To do
A) Translate this sentence from the engine bearing discussion into Spanish: "It comes down to so many aspects such as power and rpm range, as well as the quality of your oil."
B) Carry the engine bearing clearance discussion forward from its last sentence.

Text extract
For an engine that will be drifted and maintaining constant rpm, targetting 8k or 7.5k to be safe. Its a NEO engine with RB26 crank, cp pistons, eagle rods, JUN oil pump, Oil restrictors to head etc.
ACL Race series bearings
What kind of clearances are to be better? 2.5 thou is supposed to be on the looser side but i keep seeing 2thou comming up a lot. Cant decide which range to go and why
I personally tend to aim for 0.0025" on the mains in an RB26. There isn't a specific clearance however that you MUST have to ensure reliability. It comes down to so many aspects such as power and rpm range, as well as the quality of your oil. One problem with the RB engines is that they do suffer from oil surge and this will destroy the engine very quickly regardless what your clearances are. I'd recommend a quality baffled sump and a little bit more oil volume to try and safeguard against this.
What about rod clearances, do builders usually go tighter or they go the same clearance on mains and rods?
The rule of thumb is that you'll need around 0.001" per inch of journal diameter. With this in mind, since the rod journals are smaller then the main journals, you'll normally target a slightly tighter clearance. I'd suggest aiming for 0.002" in this instance.

Collected data lines:

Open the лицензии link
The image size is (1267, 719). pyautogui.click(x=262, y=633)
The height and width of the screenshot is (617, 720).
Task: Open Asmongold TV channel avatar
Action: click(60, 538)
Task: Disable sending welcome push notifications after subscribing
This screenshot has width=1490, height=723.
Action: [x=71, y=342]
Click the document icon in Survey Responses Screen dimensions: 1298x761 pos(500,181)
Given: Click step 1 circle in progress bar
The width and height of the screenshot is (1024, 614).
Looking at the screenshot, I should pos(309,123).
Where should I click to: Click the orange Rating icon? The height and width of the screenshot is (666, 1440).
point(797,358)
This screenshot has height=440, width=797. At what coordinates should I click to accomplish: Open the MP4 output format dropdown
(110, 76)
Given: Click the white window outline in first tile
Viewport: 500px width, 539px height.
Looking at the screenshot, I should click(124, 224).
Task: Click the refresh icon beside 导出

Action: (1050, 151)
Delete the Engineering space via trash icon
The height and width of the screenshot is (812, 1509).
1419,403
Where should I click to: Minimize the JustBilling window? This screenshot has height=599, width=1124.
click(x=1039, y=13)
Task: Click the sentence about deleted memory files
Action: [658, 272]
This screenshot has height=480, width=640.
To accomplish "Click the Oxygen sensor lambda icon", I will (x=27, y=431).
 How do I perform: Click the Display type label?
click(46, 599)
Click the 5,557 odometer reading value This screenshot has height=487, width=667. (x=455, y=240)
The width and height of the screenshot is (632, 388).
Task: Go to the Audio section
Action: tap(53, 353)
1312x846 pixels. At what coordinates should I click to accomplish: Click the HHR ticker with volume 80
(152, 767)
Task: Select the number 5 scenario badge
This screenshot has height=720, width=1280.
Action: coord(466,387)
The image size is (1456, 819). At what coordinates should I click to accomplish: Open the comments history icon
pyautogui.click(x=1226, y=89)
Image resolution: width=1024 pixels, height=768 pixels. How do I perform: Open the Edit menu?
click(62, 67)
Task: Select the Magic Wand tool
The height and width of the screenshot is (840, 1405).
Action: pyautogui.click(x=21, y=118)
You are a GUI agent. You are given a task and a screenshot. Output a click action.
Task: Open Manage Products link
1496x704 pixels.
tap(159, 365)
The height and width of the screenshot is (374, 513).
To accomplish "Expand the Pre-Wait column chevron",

Results of the exercise
A) Depende de muchos aspectos, como la potencia y el rango de rpm, así como la calidad de tu aceite.

B)
I would have never ventured into engine building or at least gotten this into it. I gotta say i enjoyed a lot the videos etc you guys make, finding about you guys and the affordable entry to these topics was such a surprise.
Keep it up, a lot of locals really like what you are doing and im really getting deeper into engine building and tuning.
Thanks for the feedback Oliver!
Sorry to revive an old post - Andre, what would you recommend max RPM for a stock RB26 crank (without taking the rest of the engine into consideration)?
I have a new RB26 crank, built with 2 thou mains and rod clearances. All balanced etc, billet girdle, and high quality oil pump and system (baffles, larger sump etc). Head has been rebuilt and has 272 JUN cams, springs, guides, lapped valves, etc. Ross Harmonic balancer and an 8 inch clutch.
But my question is specifically aimed at the RB26 crank alone though. HP will be about 700rwhp. (limited where it stops making power of course)
Just curious of your experiences on the strength and RPMs of the cranks themselves.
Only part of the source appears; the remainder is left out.